Ein gut gemeinter Hinweis mit Ablenkungspotenzial: Ein Blick auf die Anzeige, ein Blick auf den Tacho, noch ein Blick auf die Anzeige und man übersieht das Manöver des Vordermanns. Foto: Detlef Voigt/iStock

Ein besserer Ausgangspunkt wäre es laut Marshall, den angeblich datengesteuerten Ansatz der Straßenverkehrssicherheit neu zu gestalten. Man müsse das Verständnis der Unfalldaten neu erfinden. Der Schlüssel dazu liege „in der Frage nach dem Warum. Warum haben diese Verkehrsteilnehmer so gehandelt, wie sie es getan haben? Warum haben sie sich nicht an die Regeln gehalten, die für sie aufgestellt wurden?“

Eine Entschuldigung für schlechtes Verhalten soll es nicht geben, die Unfalldaten erzählen laut Marshall jedoch eben eine ganz andere Geschichte – wenn man ein wenig unter der Oberfläche gräbt. Er schließt mit den Worten:

Herauszufinden, welcher Verkehrsteilnehmer am meisten Schuld trägt, mag für die Strafverfolgungsbehörden und Versicherungsgesellschaften nützlich sein, aber es gibt Verkehrsingenieuren, Planern, politischen Entscheidungsträgern und Autoherstellern kaum Aufschluss darüber, was sie besser machen können. Schlimmer noch, es hat sie davon abgehalten zu erkennen, dass sie etwas falsch machen könnten.“

Blackbox – von der EU beschlossen, von Datenschützern kritisiert

Die Pflicht zur Blackbox, offiziell „Unfalldatenspeicher“ genannt, wurde im April 2019 durch die EU der Verordnung 2019/2144 des Europäischen Parlaments festgeschrieben. Sie sieht vor, dass Fahrzeuge von Werk aus zum Beispiel mit dem Fahrerassistenzsystem ISA (Intelligent Speed Adaption) ausgerüstet sein müssen. Der Gesetzestext besagt außerdem, dass Fahrzeugdaten anonymisiert gesammelt werden.
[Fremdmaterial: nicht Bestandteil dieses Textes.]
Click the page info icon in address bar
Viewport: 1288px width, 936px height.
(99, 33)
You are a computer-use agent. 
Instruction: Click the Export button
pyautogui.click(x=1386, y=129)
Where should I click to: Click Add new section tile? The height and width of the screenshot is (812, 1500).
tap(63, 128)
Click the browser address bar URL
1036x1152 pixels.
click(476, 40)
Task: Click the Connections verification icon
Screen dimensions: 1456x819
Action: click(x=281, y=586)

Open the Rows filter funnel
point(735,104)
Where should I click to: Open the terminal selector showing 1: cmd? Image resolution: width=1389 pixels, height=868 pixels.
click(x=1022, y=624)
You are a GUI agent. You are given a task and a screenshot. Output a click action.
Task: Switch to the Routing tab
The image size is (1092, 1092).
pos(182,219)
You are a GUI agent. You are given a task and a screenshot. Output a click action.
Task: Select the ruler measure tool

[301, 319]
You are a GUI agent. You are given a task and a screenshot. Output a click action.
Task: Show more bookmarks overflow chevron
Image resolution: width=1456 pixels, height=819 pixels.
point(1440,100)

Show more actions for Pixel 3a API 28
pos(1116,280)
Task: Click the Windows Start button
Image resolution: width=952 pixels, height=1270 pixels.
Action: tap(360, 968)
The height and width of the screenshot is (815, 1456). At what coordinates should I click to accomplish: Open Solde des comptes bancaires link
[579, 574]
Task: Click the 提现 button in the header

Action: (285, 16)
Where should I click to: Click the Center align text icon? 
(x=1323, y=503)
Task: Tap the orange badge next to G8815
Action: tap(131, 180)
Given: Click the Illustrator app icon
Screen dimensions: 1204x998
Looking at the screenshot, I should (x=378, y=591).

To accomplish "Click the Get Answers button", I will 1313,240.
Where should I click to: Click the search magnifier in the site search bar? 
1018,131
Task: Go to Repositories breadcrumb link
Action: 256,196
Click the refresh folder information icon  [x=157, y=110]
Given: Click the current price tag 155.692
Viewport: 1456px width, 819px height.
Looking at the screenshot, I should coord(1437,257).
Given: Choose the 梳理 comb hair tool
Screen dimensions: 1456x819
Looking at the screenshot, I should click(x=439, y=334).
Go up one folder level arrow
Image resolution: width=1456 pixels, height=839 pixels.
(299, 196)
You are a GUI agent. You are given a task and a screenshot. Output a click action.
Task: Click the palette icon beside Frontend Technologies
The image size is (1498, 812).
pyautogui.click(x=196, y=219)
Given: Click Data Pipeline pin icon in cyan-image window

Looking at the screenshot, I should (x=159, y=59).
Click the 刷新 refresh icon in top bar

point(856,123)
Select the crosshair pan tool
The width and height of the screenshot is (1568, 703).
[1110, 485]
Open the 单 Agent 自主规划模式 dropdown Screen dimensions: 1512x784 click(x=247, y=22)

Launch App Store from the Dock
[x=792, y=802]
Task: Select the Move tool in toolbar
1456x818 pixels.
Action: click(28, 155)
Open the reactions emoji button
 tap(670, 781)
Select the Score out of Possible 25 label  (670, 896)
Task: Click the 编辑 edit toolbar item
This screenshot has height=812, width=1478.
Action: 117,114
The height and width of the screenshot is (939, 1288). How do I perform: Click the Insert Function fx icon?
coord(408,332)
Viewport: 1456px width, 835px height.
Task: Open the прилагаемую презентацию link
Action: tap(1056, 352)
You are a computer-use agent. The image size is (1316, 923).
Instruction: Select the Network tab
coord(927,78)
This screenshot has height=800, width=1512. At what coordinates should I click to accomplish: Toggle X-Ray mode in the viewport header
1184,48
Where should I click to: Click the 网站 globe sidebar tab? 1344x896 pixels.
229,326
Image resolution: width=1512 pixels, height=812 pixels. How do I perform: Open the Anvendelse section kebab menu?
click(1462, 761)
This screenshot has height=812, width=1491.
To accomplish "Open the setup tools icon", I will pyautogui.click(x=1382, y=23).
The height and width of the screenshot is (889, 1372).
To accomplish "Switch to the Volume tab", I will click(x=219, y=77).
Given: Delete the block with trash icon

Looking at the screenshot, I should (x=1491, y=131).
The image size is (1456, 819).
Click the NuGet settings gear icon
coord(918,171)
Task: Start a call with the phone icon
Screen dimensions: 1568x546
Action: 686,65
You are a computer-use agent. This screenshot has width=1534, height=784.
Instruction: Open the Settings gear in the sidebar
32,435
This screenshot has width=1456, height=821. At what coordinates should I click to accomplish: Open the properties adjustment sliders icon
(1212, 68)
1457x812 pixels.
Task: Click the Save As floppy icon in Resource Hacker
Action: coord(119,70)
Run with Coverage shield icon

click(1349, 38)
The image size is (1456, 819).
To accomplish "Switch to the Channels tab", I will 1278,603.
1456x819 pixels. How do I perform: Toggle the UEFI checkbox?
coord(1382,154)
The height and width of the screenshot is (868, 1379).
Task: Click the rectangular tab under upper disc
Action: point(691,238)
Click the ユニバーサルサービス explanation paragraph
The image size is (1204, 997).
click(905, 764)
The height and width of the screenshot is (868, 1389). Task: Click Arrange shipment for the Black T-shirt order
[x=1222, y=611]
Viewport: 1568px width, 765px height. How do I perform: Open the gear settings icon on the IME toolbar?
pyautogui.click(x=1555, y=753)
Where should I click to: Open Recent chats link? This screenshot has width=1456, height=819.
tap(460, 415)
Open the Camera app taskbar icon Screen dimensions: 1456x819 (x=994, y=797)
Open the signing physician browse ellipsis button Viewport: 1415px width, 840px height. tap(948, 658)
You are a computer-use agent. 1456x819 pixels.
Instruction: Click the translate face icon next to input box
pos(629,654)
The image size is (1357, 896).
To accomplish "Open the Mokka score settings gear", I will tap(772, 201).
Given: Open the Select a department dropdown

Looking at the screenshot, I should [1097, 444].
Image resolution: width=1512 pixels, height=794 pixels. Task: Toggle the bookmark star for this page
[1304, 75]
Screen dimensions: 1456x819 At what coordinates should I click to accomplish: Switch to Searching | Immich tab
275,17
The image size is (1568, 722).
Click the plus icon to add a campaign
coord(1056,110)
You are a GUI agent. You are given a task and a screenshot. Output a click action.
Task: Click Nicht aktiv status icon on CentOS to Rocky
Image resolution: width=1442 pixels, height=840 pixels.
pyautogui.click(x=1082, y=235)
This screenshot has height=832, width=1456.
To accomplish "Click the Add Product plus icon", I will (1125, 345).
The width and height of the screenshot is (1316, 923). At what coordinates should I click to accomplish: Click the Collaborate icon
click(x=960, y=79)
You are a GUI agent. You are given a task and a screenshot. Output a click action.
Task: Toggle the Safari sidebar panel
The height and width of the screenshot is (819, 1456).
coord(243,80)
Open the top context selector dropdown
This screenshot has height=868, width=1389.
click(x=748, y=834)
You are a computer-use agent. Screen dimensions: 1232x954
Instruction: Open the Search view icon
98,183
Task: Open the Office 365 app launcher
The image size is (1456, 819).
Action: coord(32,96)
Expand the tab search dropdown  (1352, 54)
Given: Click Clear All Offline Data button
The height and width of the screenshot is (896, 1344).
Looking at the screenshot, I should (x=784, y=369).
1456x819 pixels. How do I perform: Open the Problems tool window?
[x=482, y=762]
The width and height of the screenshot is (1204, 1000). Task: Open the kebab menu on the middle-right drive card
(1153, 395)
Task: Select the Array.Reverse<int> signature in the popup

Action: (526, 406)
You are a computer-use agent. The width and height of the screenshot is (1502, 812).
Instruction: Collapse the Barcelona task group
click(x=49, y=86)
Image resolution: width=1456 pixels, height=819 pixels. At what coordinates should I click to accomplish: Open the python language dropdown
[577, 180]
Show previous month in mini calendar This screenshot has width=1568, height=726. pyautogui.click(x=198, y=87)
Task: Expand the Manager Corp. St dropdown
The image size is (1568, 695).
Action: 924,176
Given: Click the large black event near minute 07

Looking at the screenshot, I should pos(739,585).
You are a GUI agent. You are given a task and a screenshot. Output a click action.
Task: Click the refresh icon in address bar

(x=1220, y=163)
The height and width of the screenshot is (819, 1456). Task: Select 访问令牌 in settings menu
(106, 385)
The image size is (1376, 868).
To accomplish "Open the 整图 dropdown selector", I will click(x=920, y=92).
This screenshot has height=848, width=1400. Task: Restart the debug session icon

Verbaut werde der Datenspeicher mehrheitlich im Airbag-Steuergerät. Dort laufen laut ADAC alle relevanten Informationen von Beschleunigungssensoren zusammen. Die Regelung trat im Sommer 2022 zunächst für neue Fahrzeugtypen (Pkw, Busse und Lkw) in Kraft. Ab dem 7. Juli 2024 müssen alle Neuwagen mit dem System ausgestattet sein. Eine Nachrüstung von Fahrzeugen ist nicht vorgesehen.

Begonnen würde die Speicherung zum Beispiel durch das Auslösen der Airbags. Technisch bedeutet es, dass die Daten ständig erfasst und überschrieben werden. Im Falle eines Unfalls wird die Neuerfassung und damit das Überschreiben der vorhandenen Daten gestoppt. Erfasst werden unter anderem Geschwindigkeit, Motordrehzahl, Lenkwinkel, Pedalstellung und andere Parameter des Fahrzeugs.

Derartige Daten könnten zukünftig nicht nur zur Klärung von konkreten Unfallursachen, dem Unfallhergang oder Schuldfragen beitragen – wobei das Fahrzeug gegen den eigenen Fahrer aussagen könne –, sondern auch der internen Auswertung bei den Herstellern oder Versicherungen dienen. Letzte könnten die Beiträge der Kfz-Versicherung an das jeweilige Fahrverhalten des Versicherten anpassen – bisher sind diese vom Autotyp abhängig.